Key Takeaways
- The most popular agile framework, Scrum, predates the growth of DevOps. In consequence, the practices within Scrum (and other Agile frameworks) are overwhelmingly focused on what you might loosely define as the development aspects of software delivery, and less focused on the Operational aspects.
- A blended DevOps approach requires some re-thinking around teams, backlogs, how user stories are written, and so on. For example, a backlog should include scalability, deployability, monitoring, and so on.
- Sprint Planning should include some DevOps aspects so that you discuss not only product functionality, but operability features as well.
- A conventional Scrum Master may not fit well into this blended approach - the role is more that of an agile coach.

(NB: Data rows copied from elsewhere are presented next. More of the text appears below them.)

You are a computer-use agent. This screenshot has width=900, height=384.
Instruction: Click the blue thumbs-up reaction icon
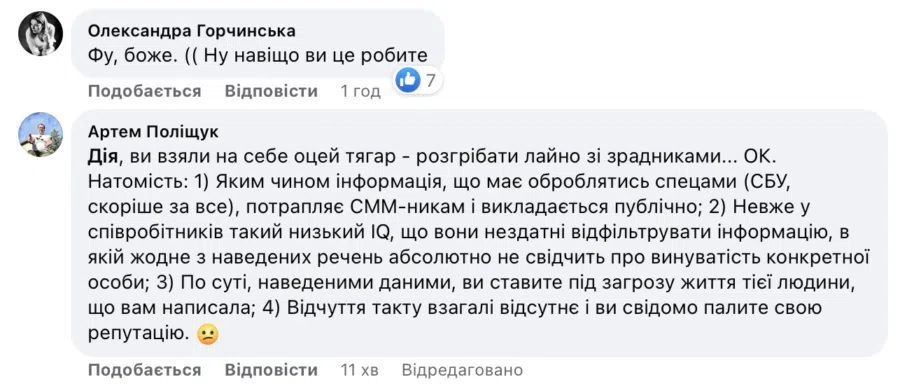[x=408, y=81]
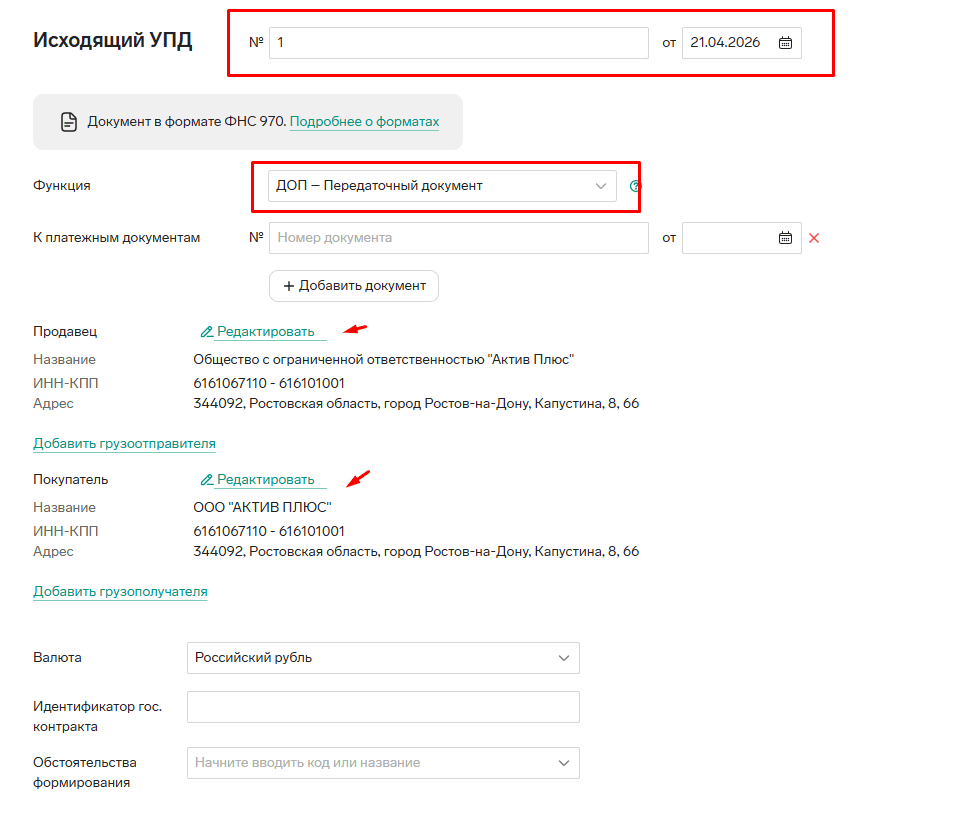This screenshot has width=974, height=813.
Task: Select the Исходящий УПД page heading
Action: (x=113, y=40)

- We need to consider DevOps right from the moment we hire our team members, from the planning and building of our products right through to their ultimate retirement.

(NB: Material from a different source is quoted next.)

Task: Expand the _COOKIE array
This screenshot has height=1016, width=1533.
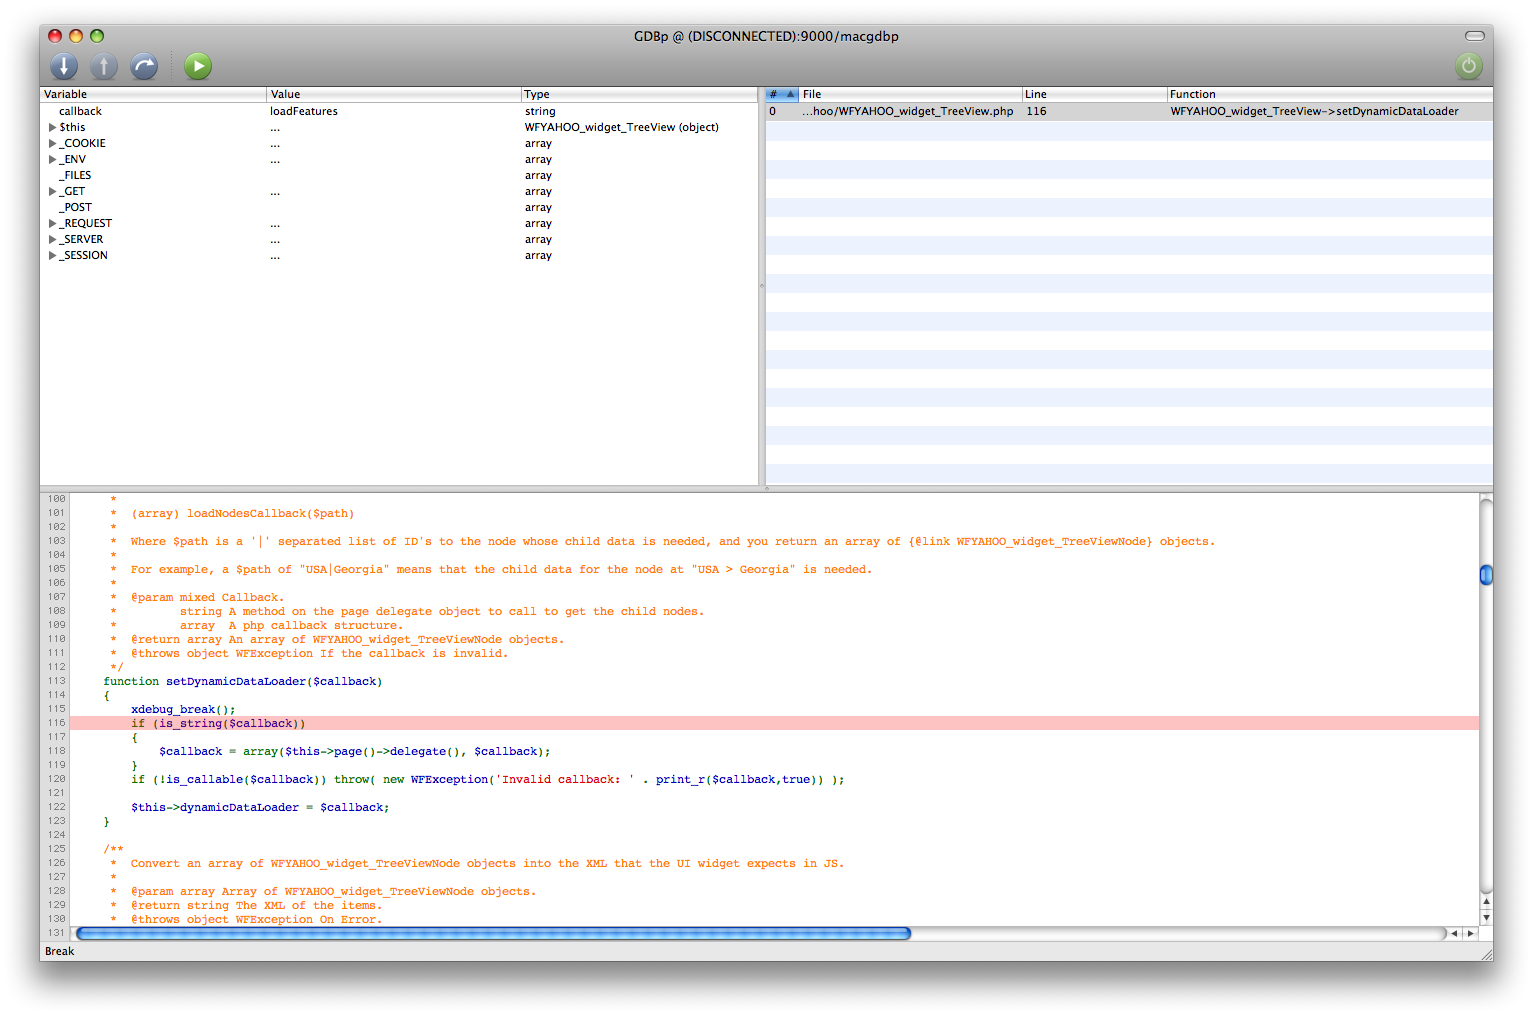Action: click(52, 144)
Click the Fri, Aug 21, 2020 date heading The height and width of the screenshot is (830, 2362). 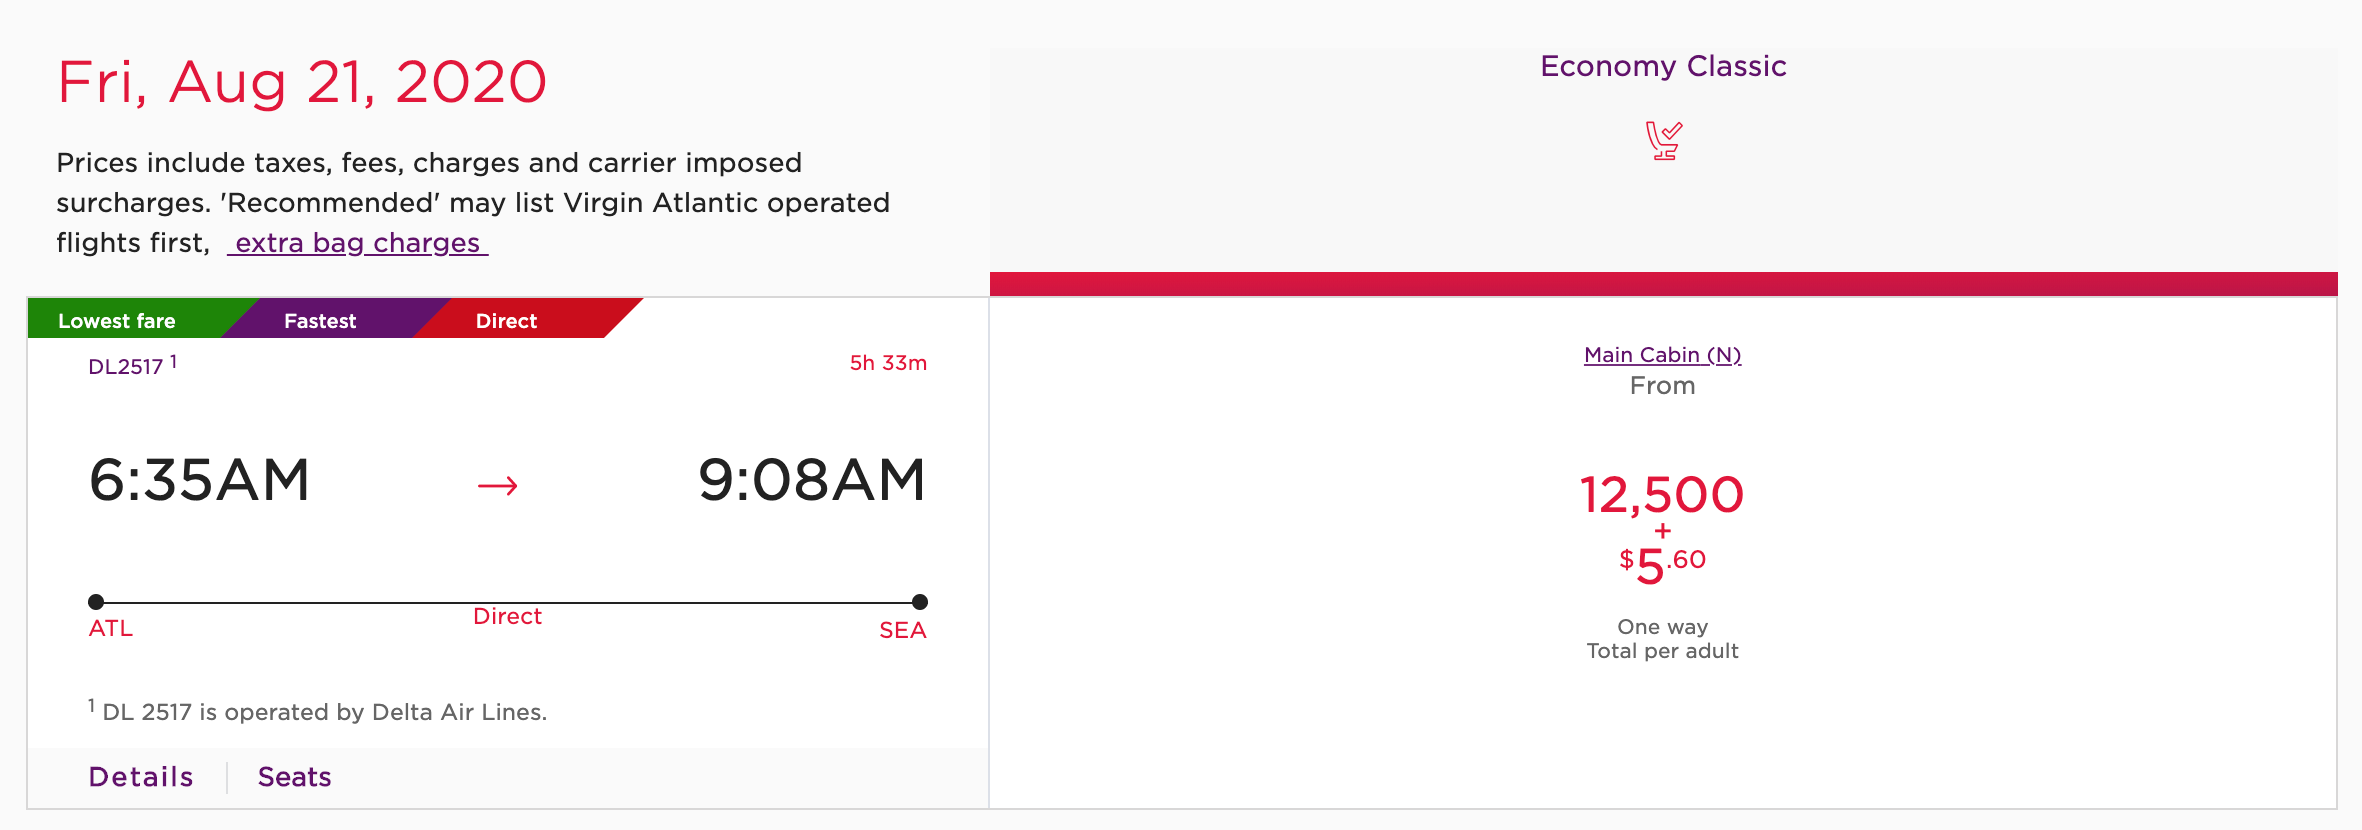[302, 82]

There’s no point building a super-cool, super-functional product that looks and feels awesome for the customer if you can’t deploy it, maintain it, and support it once it’s gone live.
In the Agile world, great efforts have been put into making sure we deliver what the customer expects, within reasonable budget, and on-time. We also go to great lengths to help our customers determine the highest priority features, so that we shift our focus towards delivering high business value. We deliver early and often to get regular and relevant feedback. We use “user stories” to help us think from an end-user’s perspective, and we test our code on every commit to make sure we’re not breaking our codebase.
This is great, but where are all the clever tricks and techniques designed to ensure we deliver deployable, scalable, performant products that can be updated in real-time, monitored from the very second they’re built, and managed from day-to-day without needing a team of support engineers?
Agile has borrowed (and continued to evolve) great ideas from the automotive industry, the neuroscience world, ancient philosophy, the military and mathematics, to name but a few (think Lean manufacturing, cognitive bias, servant leadership, planning and relative sizing). It’s now time to borrow some thinking from the DevOps scene to ensure Agile remains the most suitable and successful set of principles and practices for delivering products.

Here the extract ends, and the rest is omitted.